- VCD cover
- Directed by: Rajendra Singh Babu
- Written by: Rajendra Singh Babu
- Produced by: Vijaylakshmi Singh Dushyant Singh Jai Jagadish
- Starring: Shiva Rajkumar Sridevi Vijaykumar Jai Jagadish Sumalatha
- Cinematography: B. C. Gowrishankar
- Edited by: S. Manohar
- Music by: S. A. Rajkumar
- Production company: Lakshmi Creations
- Release date: 24 December 2004;
- Running time: 149 minutes
- Country: India
- Language: Kannada

= Kanchana Ganga (2004 film) =

Kanchana Ganga is a 2004 Kannada-language romantic drama film directed and written by Rajendra Singh Babu and produced by Vijayalakshmi Singh, Dushyant Singh and Jai Jagadish. The film stars Shiva Rajkumar and Sridevi Vijaykumar along with Jai Jagadish, Parvin Dabbas, Sumalatha and Arjun in other pivotal roles. The film was the last work of veteran cinematographer B. C. Gowrishankar who died before the release of the film.
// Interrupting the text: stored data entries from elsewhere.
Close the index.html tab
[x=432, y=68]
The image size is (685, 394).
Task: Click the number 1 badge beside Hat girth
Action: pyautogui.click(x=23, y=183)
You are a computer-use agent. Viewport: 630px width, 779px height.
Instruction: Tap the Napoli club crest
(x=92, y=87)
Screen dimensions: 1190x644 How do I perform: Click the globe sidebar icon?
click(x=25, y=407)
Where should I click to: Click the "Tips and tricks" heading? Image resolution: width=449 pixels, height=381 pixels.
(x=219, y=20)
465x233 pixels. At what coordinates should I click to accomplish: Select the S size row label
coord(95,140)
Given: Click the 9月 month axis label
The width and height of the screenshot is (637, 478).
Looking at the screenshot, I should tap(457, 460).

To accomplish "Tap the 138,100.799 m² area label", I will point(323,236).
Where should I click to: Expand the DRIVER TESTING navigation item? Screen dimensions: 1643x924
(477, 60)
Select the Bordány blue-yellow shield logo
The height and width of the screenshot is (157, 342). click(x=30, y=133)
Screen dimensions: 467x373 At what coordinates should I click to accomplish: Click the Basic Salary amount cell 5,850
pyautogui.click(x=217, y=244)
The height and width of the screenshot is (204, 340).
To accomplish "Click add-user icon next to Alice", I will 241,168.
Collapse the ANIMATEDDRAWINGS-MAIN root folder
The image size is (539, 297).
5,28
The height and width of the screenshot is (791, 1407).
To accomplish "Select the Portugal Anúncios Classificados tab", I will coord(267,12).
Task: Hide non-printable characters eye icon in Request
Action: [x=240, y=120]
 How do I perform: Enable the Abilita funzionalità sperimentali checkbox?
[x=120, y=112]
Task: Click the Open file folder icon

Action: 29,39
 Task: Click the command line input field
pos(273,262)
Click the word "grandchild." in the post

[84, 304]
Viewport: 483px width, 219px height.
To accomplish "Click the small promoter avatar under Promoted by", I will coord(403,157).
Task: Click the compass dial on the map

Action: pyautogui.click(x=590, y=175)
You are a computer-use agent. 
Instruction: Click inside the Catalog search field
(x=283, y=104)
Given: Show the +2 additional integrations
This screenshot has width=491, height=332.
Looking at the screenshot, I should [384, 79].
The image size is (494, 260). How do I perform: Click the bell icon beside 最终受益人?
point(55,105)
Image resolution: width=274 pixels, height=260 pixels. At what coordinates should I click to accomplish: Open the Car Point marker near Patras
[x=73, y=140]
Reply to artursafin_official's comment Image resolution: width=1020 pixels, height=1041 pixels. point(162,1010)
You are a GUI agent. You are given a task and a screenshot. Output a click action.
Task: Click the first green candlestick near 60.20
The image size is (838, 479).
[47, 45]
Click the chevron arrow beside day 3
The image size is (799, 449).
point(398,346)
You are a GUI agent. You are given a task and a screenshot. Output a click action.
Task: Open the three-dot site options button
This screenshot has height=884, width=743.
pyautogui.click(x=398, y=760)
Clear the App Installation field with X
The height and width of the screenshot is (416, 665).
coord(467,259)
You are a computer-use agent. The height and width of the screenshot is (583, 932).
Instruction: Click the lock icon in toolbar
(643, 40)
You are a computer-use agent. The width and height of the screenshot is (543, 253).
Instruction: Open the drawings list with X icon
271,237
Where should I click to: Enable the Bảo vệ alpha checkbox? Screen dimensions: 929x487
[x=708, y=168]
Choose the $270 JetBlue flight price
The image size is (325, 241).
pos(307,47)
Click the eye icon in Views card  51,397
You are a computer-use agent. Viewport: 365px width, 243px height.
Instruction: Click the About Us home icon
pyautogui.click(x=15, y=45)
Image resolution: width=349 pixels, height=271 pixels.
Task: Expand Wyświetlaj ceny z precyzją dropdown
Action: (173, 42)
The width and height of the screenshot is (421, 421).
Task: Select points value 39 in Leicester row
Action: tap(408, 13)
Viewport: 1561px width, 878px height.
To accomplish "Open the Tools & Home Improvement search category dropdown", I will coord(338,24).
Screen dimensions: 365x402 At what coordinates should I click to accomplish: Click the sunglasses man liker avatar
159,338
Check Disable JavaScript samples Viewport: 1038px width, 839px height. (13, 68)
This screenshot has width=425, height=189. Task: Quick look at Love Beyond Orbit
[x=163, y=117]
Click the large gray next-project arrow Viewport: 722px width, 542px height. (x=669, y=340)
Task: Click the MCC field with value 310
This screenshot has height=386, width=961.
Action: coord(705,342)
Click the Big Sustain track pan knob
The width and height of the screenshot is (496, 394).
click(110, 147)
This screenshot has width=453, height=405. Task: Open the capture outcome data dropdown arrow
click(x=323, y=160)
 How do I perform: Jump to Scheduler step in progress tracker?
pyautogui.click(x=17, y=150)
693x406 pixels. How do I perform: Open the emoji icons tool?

The film featured original score and soundtrack composed and written by S. A. Rajkumar. The film received the Karnataka State Award for best Costume design special award for the year 2004–05.

==Production==
The filming was held at Kulu-Manali, Chennai, Hyderabad, Bangalore, Mysore and Madikeri.

== Soundtrack ==
The music was composed by S. A. Rajkumar and the audio was sold on Ashwini Audio label. A popular title song from the film Naa Ninna Mareyalare was reused in the soundtrack.

Track listing
| No. | Title | Lyrics | Singer(s) | Length |
|---|---|---|---|---|
| 1. | "Prema Prema" | R. N. Jayagopal | S. P. Balasubrahmanyam |  |
| 2. | "Prema Prema" | R. N. Jayagopal | Sujatha |  |
| 3. | "Kill You" | Kaviraj | Shankar Mahadevan |  |
| 4. | "Aishwarya Aishwarya" | Kaviraj | Tippu |  |
| 5. | "Noorondu Chooragi" | K. Kalyan | Sadhana Sargam |  |
| 6. | "Sooryana Kirana" | K. Kalyan | Sonu Nigam, Vaishali |  |
| 7. | "Ninna Mareyalare (remix)" | K. Kalyan | Udit Narayan, Mahalakshmi Iyer |  |

== Critical reception ==
Viggy wrote "Kanchanaganga is worth watching if you are not particular about realism. A must watch film of Shivarajkumar fans and for those who wants to see splendid Kulu-Manali at its best!". Indiainfo wrote "Music by Rajkumar is just about okay and has nothing new to offer though the picturisation of the songs are good indeed. What needs to be mentioned most is late Gourishankar's photography. The camera work is simply amazing and is the highlight of the film. In short, Kanchanaganga has nothing novel to offer and fails to 'entertain' the audience". Deccan Herald wrote "The film has all the commercial elements like action, romance and comedy scenes. The story is not new. But it takes takes an interesting turn when Surya’s ‘past’ is revealed and Rahul’s character is introduced and when the latter’s motives are disclosed in the second half. Surya’s childhood story seems to be far from reality. Shivaraj, in a different get-up, is as usual at his best. Debutante actress Sridevi has put in a good effort. But same cannot be said about model Praveen Dabas.
S A Rajkumar has scored the music. The song — Premaprema endare entha sambhrama is melodius. Camerawork by late B C Gowrishankar, particularly in Kulu and Manali and the song Na ninna marelayare (Remixed version) is really good".